Sehingga, kalimat yang dituju pada awal ingin membawa dalam positif, justru penulis memberikan opini dengan hal yang negatif tersebut. Maka, secara kesimpulan pada data (32) memberikan contoh bahwa sindirtan tersebut digunakan untuk memberikan kritikan terhadap aparatur-aparatur negara yang tidak mau mendengarkan kritikan dari masyarakatnya.

(33) Melihat itu, jalur kemenangan jadi semakin lama semakin kelihatan sudah buntu, akhirnya yang tersedia menjadi kekuatan pendukung 02 ya cuma tinggal kesaksian-kesaksian. Kesaksian dan cerita-cerita kecurangan di lapangan.
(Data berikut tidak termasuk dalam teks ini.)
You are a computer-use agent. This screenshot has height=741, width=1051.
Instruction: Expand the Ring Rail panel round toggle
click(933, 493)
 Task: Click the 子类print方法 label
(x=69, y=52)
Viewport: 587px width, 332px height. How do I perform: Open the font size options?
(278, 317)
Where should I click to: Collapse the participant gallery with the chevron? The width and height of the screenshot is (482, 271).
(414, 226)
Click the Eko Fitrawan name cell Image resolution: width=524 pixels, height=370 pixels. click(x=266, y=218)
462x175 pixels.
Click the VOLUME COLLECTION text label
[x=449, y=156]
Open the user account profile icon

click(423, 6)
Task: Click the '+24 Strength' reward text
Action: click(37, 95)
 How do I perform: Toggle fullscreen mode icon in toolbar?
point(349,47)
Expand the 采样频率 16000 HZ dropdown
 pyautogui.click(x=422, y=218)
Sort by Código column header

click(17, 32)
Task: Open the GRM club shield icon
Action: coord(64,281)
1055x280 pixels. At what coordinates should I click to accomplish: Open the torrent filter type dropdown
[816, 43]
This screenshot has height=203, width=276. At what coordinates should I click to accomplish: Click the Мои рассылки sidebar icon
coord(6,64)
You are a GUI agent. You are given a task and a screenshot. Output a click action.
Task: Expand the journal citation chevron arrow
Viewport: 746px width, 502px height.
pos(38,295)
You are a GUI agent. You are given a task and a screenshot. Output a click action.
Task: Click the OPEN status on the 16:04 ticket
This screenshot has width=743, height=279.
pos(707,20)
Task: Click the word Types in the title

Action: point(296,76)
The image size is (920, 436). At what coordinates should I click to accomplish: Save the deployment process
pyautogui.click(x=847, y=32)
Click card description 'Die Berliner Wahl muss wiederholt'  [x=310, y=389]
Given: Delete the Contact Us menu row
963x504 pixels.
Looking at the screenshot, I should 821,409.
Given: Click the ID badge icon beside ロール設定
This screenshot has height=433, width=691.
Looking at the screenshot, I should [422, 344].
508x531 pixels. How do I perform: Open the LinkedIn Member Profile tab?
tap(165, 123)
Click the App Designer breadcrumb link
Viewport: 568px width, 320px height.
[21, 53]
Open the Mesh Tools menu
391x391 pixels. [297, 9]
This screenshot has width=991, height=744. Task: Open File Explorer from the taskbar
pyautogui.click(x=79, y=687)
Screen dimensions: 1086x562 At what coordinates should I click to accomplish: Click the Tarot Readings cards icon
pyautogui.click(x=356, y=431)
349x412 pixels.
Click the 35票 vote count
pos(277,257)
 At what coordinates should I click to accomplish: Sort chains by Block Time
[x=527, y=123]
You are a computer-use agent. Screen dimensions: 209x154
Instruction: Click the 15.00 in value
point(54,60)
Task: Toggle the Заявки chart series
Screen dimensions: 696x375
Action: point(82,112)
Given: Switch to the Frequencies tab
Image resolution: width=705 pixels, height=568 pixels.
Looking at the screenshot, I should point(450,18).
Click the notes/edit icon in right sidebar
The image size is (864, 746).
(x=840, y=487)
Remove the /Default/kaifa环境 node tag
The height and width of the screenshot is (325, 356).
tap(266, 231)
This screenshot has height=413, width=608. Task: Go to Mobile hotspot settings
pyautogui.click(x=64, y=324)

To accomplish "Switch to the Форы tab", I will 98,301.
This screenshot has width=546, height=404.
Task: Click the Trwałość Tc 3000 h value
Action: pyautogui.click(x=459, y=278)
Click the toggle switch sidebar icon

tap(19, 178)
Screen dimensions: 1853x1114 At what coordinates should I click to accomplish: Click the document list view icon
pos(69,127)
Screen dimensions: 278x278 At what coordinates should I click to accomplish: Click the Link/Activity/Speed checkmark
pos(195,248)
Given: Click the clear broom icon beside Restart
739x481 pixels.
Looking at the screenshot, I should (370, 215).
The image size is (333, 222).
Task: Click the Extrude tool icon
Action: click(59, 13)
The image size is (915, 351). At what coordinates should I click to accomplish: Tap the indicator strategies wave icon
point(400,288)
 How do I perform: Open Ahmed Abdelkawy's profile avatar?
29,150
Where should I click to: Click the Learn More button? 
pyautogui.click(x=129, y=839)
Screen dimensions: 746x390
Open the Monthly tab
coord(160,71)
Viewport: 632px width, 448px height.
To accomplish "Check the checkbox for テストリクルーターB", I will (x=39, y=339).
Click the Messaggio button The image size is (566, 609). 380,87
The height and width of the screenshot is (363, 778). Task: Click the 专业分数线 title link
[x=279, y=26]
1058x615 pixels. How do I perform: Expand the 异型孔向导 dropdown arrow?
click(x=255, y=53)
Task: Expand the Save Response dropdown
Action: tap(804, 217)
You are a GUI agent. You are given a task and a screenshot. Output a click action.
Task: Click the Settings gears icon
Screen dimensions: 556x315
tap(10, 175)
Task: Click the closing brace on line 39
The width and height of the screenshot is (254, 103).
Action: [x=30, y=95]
(22/5/2019) Data (33) memperlihatkan kemenangan yang sesungguhnya merupakan bentuk kebahagiaan yang akan terjadi. Namun, pada kalimat (33) tersebut meberikan penjelasan bahwa jika kemenangan itu terjadi akan ada pendukung 02 yang akan memberikan pendapatnya mengenai kecurangan-kecurangan yang terjadi. Maka, dengan jelas bahwa pada kemenangan yang diakui oleh pihak 02 bukan berdampak menjadi kebahagiaan tetapi justru memberikan tanggapan-tanggapannya mengenai kecurangan yang terjadi pada Pilpres yang berlangsung.